The essays in this volume open a discussion, long overdue. Some trace linkages rooted in actual contact, borrowed elements, the residue of historical ties. The anthropology of India’s Jews presents a case of unconscious symbiosis and acculturation as well as powerful continuities with the imported Jewish past. The European romance of Jewish Indologists points to one type of charmed (and problematic) relations. The essays here constitute a fertile beginning. Whatever the similarities, the shared themes and tensions, this is no simple enterprise. Ultimately, it is less a matter of making comparisons, always partial and often frustrating, than of a certain kind of listening.

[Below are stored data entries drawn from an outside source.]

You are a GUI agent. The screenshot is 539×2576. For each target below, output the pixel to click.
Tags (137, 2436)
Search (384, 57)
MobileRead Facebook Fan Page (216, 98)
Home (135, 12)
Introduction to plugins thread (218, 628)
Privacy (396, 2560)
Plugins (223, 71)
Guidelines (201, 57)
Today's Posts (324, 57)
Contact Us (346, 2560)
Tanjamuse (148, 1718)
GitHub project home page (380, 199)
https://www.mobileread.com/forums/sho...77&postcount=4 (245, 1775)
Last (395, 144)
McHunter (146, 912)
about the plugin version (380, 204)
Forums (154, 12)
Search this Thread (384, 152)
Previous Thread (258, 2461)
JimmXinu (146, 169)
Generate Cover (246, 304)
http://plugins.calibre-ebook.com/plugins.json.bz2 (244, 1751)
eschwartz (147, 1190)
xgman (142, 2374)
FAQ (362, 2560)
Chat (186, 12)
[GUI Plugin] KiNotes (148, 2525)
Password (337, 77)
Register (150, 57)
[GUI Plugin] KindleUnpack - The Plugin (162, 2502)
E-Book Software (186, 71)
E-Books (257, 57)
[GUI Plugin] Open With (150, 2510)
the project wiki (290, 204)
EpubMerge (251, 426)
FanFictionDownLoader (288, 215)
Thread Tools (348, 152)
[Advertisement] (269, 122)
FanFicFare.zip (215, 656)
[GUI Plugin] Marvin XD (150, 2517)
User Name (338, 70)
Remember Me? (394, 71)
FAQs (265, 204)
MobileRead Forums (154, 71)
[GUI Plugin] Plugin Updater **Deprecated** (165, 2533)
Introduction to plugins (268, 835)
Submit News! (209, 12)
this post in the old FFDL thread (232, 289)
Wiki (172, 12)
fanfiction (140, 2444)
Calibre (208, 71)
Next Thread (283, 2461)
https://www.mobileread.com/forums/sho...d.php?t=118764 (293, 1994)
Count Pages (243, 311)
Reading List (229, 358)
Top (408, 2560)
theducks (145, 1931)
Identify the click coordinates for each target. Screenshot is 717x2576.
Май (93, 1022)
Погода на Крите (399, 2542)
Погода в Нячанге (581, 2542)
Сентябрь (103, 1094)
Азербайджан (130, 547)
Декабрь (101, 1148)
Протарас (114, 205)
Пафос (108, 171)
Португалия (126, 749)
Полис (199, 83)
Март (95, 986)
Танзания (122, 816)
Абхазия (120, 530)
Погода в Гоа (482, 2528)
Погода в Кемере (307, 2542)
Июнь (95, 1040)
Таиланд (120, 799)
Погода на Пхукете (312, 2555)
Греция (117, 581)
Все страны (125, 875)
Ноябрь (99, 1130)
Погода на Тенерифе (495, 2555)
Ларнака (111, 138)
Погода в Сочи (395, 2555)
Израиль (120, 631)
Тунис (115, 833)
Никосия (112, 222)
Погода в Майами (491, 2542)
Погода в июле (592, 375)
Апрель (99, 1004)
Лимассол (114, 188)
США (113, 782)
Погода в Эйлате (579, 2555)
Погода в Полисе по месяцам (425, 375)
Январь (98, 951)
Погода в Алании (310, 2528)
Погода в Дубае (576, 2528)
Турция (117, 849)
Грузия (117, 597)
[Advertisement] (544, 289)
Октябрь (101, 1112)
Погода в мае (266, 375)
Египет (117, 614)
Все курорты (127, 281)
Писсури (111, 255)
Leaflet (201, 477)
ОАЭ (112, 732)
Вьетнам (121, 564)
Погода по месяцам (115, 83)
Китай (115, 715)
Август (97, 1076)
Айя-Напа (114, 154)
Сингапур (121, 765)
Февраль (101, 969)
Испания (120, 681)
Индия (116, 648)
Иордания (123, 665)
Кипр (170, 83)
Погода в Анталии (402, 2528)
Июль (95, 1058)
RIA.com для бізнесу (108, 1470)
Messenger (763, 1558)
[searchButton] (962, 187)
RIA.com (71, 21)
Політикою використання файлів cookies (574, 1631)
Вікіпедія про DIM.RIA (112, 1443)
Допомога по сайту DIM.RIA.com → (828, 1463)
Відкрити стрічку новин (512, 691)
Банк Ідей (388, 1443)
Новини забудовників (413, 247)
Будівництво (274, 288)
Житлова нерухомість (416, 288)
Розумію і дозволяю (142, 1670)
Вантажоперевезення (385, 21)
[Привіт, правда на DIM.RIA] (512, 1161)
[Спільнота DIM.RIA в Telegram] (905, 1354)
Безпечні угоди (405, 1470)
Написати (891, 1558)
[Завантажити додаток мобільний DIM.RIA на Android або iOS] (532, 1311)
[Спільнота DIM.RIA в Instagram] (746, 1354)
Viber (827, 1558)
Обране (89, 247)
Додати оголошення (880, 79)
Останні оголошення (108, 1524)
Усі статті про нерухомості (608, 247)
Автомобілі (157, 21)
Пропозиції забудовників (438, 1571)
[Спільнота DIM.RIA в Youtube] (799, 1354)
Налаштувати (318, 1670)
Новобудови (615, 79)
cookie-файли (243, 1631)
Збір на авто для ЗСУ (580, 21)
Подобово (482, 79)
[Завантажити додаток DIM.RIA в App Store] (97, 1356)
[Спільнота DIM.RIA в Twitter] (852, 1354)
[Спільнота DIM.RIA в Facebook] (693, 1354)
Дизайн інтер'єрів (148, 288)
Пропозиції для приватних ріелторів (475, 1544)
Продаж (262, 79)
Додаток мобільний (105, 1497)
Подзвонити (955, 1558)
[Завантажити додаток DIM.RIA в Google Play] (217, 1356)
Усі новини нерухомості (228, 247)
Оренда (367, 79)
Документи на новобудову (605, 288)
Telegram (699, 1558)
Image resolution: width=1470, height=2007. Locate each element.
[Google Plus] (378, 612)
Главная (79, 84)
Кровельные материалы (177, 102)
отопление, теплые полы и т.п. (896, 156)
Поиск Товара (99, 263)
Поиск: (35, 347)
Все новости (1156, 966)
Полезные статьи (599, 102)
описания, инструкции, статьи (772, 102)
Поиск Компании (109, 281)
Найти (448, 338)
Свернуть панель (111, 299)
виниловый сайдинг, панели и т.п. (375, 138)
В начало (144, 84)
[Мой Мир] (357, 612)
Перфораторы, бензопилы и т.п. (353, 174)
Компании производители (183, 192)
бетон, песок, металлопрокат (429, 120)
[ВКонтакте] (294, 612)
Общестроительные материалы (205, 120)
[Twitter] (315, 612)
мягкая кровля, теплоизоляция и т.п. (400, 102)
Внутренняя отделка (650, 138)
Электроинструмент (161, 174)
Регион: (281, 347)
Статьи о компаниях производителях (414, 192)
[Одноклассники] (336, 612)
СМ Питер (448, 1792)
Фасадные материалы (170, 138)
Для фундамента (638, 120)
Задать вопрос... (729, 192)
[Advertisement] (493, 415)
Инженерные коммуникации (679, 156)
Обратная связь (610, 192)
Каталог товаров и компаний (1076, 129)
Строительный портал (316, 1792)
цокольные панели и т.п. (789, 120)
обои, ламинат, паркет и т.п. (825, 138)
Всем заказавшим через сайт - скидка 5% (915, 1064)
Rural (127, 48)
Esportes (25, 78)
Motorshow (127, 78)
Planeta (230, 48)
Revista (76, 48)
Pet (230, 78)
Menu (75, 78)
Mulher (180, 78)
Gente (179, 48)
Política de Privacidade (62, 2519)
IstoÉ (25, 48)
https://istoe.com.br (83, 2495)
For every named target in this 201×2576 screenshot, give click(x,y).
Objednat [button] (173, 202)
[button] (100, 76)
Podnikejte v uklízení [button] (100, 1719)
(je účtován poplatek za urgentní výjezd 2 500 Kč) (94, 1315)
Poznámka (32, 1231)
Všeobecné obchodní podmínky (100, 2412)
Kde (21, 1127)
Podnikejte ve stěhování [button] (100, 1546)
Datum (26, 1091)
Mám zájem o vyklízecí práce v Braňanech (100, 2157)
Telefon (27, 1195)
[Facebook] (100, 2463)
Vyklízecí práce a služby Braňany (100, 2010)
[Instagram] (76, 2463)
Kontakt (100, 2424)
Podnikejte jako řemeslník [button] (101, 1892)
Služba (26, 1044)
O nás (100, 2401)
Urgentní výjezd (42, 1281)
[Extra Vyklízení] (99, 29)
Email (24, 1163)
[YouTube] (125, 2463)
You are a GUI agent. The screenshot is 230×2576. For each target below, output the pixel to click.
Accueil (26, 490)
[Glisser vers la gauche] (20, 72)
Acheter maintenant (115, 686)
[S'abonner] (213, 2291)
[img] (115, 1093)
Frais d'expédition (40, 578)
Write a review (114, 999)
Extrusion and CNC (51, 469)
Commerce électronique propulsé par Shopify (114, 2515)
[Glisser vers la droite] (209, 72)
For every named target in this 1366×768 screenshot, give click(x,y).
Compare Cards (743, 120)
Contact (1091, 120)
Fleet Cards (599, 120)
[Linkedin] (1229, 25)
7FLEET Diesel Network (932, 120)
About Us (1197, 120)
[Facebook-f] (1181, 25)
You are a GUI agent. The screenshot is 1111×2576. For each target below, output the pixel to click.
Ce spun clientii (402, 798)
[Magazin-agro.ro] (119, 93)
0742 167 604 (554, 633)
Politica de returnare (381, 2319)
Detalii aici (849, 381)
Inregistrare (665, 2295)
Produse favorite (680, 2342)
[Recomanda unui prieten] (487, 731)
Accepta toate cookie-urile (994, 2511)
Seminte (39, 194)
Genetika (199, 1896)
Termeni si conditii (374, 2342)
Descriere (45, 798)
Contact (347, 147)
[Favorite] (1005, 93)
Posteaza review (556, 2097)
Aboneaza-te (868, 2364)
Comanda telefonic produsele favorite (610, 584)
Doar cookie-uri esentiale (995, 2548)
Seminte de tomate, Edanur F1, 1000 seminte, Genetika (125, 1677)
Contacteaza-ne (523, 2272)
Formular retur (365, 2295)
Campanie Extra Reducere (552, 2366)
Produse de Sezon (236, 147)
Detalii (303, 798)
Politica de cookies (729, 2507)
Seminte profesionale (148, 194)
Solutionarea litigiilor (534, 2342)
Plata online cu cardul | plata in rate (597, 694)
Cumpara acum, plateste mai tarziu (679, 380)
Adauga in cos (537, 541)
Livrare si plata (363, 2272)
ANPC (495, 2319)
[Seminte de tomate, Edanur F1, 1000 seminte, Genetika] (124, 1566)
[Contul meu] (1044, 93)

The challenge is to hear the echoes that connect, however tenuously, two ancient civilizations, each richly endowed with experience of God and of the world, and not entirely without a history of intellectual, linguistic, and material interaction. To study them together is to' provoke the overtones or resonances, dhvani, that—so Hindu poets tell us—are the vehicle of truth.
Back of the Book
“What I like best about this book is simply that it exists.”
This book stands at the crossroads between Jerusalem and Benares and opens a long awaited conversation between two ancient religious traditions. It represents the first serious studies to take seriously the cross-cultural resonances among the Judaic and Hindu traditions.
The essays in the first part of the volume explore the historical connections and influence of borrowed elements and the adaptation of Jewish Indian communities to Hindu culture. The essays in the second part focus primarily on resonances between particular conceptual complexes and practices in the two traditions, including comparative analyses of representations of Veda and Torah. Legal formulations of dharma and halakhah, and conceptions of union with the Divine in Hindu Tantra and Kabbalah.